典型的なスタンドアロン SWT アプリケーションは、以下のような構造になっています。
SWT セッションを表す ディスプレイ を 作成します。
アプリケーションのメインウィンドウとなる 1 つまたは複数の シェル を作成します。
シェル内で必要となる他のウィジェットを作成します。
ウィジェットのサイズおよびその他の必要な状態を初期化します。 処理する必要のあるウィジェット・イベントにリスナーを登録します。
シェル・ウィンドウを開きます。
終了条件 (通常、ユーザーがメインのシェル・ウィンドウを閉じるとき) が生じるまで、 イベント・ディスパッチング・ループを実行します。
ディスプレイを削除します。
以下のコードの部分的引用は、 org.eclipse.swt.examples.helloworld.HelloWorld2 アプリケーションを基に 作成したものです。このアプリケーションは、ストリング "Hello World," を表示するだけなので、 どのウィジェット・イベントにも登録する必要はありません。

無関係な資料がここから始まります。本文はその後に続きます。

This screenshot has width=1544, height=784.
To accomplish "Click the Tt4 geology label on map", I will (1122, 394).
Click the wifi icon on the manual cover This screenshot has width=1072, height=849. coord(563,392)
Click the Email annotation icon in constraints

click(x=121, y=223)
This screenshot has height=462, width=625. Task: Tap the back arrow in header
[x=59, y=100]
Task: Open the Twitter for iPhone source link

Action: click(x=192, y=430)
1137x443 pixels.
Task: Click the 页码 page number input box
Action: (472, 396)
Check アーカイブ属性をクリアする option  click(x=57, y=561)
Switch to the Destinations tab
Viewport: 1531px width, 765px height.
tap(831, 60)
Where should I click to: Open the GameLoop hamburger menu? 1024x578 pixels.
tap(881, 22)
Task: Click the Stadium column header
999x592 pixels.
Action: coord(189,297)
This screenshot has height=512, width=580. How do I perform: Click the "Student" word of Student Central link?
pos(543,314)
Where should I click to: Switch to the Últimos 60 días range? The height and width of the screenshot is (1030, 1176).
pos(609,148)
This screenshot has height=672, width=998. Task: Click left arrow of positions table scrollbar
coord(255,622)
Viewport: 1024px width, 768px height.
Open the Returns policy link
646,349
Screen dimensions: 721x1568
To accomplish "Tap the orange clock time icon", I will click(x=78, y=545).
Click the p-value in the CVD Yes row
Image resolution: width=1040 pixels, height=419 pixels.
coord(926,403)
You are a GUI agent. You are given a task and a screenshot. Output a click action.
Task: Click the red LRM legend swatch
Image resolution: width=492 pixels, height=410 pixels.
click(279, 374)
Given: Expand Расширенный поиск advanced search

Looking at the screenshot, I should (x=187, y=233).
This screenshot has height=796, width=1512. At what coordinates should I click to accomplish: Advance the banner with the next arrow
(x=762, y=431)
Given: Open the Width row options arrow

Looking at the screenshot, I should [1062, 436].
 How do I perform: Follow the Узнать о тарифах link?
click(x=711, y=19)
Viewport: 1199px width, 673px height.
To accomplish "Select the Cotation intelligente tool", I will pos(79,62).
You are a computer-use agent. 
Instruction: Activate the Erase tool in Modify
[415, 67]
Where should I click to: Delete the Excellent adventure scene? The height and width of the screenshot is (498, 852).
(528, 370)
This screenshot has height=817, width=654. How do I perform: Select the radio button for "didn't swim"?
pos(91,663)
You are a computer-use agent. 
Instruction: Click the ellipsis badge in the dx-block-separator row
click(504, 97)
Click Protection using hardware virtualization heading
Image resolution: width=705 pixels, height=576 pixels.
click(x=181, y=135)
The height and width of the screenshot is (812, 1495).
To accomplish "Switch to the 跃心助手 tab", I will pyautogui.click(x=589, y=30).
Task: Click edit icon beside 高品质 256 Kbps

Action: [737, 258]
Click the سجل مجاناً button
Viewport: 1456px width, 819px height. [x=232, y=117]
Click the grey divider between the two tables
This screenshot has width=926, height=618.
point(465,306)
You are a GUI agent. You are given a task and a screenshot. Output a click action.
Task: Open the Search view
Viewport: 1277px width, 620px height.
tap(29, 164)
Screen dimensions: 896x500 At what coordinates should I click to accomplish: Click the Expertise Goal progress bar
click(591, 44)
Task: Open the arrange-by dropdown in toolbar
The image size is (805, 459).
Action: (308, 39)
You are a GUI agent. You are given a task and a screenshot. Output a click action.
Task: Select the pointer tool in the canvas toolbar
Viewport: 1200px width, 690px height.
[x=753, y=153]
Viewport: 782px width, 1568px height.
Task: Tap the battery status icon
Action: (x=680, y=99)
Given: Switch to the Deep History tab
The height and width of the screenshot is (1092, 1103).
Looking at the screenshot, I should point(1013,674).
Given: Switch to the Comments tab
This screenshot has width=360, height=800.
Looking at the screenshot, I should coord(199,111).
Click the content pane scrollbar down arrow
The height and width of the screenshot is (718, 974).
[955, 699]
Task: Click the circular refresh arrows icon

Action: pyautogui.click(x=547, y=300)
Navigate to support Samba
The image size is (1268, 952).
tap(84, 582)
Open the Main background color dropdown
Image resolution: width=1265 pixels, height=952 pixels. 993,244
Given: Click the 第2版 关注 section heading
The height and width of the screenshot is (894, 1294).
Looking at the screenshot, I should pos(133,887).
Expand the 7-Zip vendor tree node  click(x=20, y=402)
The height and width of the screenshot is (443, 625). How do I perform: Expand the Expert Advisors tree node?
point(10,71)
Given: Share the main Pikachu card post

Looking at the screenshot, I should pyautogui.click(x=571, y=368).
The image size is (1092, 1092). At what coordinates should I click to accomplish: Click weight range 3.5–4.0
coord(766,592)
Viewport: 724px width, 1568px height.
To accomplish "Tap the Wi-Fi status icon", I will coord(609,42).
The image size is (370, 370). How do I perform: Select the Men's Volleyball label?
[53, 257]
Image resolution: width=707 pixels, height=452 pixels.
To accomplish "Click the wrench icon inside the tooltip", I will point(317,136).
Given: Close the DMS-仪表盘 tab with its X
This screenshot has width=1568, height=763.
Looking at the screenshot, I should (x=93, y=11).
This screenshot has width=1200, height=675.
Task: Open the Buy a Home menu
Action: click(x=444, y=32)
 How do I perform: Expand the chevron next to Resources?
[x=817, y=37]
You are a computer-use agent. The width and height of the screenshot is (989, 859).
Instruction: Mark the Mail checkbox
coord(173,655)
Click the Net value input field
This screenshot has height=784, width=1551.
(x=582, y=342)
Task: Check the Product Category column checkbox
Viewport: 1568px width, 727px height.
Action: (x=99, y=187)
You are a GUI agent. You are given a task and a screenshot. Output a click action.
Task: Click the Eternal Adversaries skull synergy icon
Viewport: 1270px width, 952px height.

public static void main (String [] args) {
Display display = new Display ();
Shell shell = new Shell (display);
Label label = new Label (shell, SWT.CENTER);
label.setText ("Hello_world");
label.setBounds (shell.getClientArea ());
shell.open ();
while (!shell.isDisposed ()) {
if (!display.readAndDispatch ()) display.sleep ();
}
display.dispose ();
}
ディスプレイ は、 SWT と基礎となるプラットフォームの GUI システムとの間の接続を表します。ディスプレイは、 主に、UI スレッドとその他のスレッド間のプラットフォーム・イベント・ループおよびコントロール通信の管理のために使用されます。 (UI スレッド化問題についての完全な説明は、 『クライアントに関するスレッド化の問題』を参照してください。)
ほとんどのアプリケーションでは、上記で使用したパターンに従うことができます。ウィンドウを作成する前にディスプレイを作成し、 シェルを閉じたときにディスプレイを削除しなければなりません。マルチスレッド・アプリケーションを設計していない限り、 ディスプレイについてこれ以上のことを考える必要はありません。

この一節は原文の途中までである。